Operative mortality rates ranges from 0% to 5% and mostly due to myasthenic crises. Preoperative adjustment of medication and plasmapheresis are indicated for the patient who presents with severe myasthenia gravis symptoms. The 5-year survival rate is 89% to 100%, 59% to 75%, 34% to 71%, and 0% to 53% in stage I, II, III, and IV, respectively. The Masaoka stage and completeness of resection are the most commonly cited prognostic factors in thymoma. In stage III thymomas, involvement of great vessels and the WHO classification (type A vs.
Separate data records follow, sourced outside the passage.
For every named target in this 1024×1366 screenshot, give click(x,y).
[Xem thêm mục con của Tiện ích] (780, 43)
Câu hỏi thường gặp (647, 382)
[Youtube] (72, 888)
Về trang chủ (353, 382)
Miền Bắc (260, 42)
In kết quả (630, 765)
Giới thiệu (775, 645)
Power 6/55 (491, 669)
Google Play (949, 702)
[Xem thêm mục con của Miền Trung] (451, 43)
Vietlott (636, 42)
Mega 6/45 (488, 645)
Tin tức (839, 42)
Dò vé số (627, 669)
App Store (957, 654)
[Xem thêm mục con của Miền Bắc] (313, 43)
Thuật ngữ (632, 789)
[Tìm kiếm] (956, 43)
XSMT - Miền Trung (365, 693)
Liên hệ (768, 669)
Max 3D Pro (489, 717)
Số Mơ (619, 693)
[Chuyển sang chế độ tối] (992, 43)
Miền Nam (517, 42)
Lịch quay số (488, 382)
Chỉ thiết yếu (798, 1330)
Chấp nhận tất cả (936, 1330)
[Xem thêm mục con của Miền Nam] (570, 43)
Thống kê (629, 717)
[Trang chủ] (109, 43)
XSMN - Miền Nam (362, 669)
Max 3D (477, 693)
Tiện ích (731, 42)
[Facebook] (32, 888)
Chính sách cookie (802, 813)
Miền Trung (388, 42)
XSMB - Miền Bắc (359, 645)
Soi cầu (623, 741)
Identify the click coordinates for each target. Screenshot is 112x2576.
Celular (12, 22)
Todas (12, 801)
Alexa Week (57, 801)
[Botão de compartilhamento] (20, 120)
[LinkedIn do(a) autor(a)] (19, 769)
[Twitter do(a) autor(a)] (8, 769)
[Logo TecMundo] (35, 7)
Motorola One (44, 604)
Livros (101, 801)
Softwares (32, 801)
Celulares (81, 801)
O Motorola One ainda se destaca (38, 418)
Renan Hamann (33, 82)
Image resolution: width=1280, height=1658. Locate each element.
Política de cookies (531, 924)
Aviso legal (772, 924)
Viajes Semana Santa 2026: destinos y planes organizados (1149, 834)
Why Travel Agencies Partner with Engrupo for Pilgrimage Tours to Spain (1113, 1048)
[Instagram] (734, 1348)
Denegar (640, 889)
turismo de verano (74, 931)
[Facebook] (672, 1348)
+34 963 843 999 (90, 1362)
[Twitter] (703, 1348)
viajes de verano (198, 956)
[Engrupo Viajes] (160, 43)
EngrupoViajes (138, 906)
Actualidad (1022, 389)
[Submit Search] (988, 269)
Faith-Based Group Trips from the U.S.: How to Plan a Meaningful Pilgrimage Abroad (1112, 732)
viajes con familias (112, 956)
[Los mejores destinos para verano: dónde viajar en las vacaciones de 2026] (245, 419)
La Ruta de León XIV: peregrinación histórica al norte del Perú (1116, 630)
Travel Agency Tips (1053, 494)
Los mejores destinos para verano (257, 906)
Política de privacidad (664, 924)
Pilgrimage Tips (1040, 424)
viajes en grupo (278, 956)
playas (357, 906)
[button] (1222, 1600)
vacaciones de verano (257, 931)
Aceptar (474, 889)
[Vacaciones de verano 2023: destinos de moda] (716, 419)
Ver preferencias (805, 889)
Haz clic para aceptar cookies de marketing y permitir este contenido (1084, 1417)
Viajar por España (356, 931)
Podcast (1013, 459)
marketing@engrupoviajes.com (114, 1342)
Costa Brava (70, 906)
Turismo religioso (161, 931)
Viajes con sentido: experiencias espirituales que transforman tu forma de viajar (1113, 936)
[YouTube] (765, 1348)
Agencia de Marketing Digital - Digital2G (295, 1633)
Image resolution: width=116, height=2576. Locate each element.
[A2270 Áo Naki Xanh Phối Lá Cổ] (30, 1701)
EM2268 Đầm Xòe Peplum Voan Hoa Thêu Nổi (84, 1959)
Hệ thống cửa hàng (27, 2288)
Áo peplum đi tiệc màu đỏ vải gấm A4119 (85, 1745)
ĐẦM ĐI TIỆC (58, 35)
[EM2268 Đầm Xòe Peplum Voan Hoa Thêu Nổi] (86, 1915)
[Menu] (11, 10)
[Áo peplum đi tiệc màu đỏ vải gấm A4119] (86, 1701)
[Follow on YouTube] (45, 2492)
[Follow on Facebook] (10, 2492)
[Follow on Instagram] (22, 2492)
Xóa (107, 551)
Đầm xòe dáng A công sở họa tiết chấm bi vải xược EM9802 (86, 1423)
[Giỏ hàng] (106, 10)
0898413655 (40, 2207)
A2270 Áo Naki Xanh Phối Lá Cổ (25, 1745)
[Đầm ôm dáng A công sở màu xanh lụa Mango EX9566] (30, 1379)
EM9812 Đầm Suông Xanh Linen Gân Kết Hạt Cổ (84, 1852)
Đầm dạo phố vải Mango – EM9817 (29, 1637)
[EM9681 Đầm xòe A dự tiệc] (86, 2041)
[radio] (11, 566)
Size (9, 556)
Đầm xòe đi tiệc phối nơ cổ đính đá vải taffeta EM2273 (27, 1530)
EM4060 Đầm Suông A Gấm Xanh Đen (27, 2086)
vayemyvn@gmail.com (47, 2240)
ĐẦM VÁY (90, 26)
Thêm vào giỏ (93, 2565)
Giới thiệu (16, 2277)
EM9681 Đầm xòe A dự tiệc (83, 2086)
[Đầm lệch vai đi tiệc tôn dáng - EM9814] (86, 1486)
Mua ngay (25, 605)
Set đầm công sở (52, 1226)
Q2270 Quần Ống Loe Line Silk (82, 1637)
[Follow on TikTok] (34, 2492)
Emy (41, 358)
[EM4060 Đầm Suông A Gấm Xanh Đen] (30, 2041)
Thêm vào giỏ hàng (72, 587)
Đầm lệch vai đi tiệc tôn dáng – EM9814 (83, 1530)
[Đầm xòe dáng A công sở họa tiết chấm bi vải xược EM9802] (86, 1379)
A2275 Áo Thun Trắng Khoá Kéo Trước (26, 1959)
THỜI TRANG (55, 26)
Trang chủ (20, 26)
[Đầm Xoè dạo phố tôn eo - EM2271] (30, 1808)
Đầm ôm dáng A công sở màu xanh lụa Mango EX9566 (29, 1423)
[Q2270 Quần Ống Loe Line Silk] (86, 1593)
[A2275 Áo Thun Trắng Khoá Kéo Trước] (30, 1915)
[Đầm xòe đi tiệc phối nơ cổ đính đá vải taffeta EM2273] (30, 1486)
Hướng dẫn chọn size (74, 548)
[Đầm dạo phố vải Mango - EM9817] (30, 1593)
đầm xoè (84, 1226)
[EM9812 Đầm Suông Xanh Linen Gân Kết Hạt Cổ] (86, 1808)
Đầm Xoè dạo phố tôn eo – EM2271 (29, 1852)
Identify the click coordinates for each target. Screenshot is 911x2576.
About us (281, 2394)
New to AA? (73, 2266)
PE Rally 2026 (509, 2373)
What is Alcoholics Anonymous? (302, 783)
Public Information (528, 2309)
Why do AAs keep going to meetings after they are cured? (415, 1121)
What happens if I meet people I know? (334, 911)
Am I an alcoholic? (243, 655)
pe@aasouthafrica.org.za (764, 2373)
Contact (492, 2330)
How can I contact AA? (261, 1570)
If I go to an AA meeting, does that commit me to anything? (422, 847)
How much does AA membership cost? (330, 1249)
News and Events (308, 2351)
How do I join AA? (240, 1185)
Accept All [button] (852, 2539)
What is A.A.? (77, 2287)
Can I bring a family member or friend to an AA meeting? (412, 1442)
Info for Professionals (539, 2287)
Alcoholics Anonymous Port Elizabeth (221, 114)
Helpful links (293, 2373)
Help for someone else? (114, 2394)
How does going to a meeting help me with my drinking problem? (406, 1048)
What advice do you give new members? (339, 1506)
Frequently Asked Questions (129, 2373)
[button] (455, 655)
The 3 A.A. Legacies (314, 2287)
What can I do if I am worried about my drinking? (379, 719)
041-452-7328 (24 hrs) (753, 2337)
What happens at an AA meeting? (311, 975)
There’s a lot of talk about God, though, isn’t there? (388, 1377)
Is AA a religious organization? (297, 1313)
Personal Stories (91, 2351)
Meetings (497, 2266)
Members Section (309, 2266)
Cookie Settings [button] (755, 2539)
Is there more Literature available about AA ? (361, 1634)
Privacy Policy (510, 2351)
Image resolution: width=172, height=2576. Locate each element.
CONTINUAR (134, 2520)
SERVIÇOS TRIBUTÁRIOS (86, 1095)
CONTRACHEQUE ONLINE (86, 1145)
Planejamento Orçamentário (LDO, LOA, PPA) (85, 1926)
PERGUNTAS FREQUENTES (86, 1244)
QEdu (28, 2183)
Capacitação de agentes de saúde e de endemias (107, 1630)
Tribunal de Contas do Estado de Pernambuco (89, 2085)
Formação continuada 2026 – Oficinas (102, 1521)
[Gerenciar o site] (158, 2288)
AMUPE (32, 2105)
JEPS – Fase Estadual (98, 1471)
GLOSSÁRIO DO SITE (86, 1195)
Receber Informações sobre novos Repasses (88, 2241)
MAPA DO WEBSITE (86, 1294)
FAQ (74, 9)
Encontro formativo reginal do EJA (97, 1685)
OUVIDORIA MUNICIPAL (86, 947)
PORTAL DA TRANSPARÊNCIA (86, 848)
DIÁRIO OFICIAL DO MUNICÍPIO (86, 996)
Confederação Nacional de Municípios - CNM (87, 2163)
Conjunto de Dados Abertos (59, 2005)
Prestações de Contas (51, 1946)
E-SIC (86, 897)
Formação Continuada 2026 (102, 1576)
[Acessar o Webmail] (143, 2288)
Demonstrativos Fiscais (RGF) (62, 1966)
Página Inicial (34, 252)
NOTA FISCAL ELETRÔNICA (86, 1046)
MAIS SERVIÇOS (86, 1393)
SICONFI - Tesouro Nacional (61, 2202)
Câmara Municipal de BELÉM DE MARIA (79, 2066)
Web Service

B2 or B3) are also independent prognostic factors.29,36,37
Until now, the role of debulking surgery in advanced thymoma was controversial. However, debulking surgery can protect the adjacent organs from irradiation toxicity by reducing the adjuvant radiotherapy field. Therefore, debulking surgery should be considered for patients with advanced stage thymomas who require extensive radiotherapy.32,38 Currently, routine adjuvant radiotherapy is not recommended for stage I and II thymomas because of their low (5%) local recurrence rate. Adjuvant radiotherapy is indicated for patients with macroscopic capsular invasion, WHO type B thymomas, and tumor adherent to the pericardium. For patients whose tumors were incompletely resected and had gross residual disease, postoperative radiotherapy may achieve a local control effect. Adjuvant chemotherapy is also necessary to eradicate the microscopic metastasis in the distant sites. A combination of adjuvant chemotherapy and radiotherapy is recommended for stage III and IV thymoma patients after surgery. If patients who are medically unfit for surgery or with a technically unresectable tumor, definitive chemotherapy concurrent with, or sequential to, radiation therapy would be an option of treatment. Local recurrence or limited pleural metastasis can occur after primary surgery. A redo operation is recommended or there is data to support a survival advantage. Otherwise, definitive chemoradiation therapy may be a better option for patients with systemic and distant metastatic recurrence.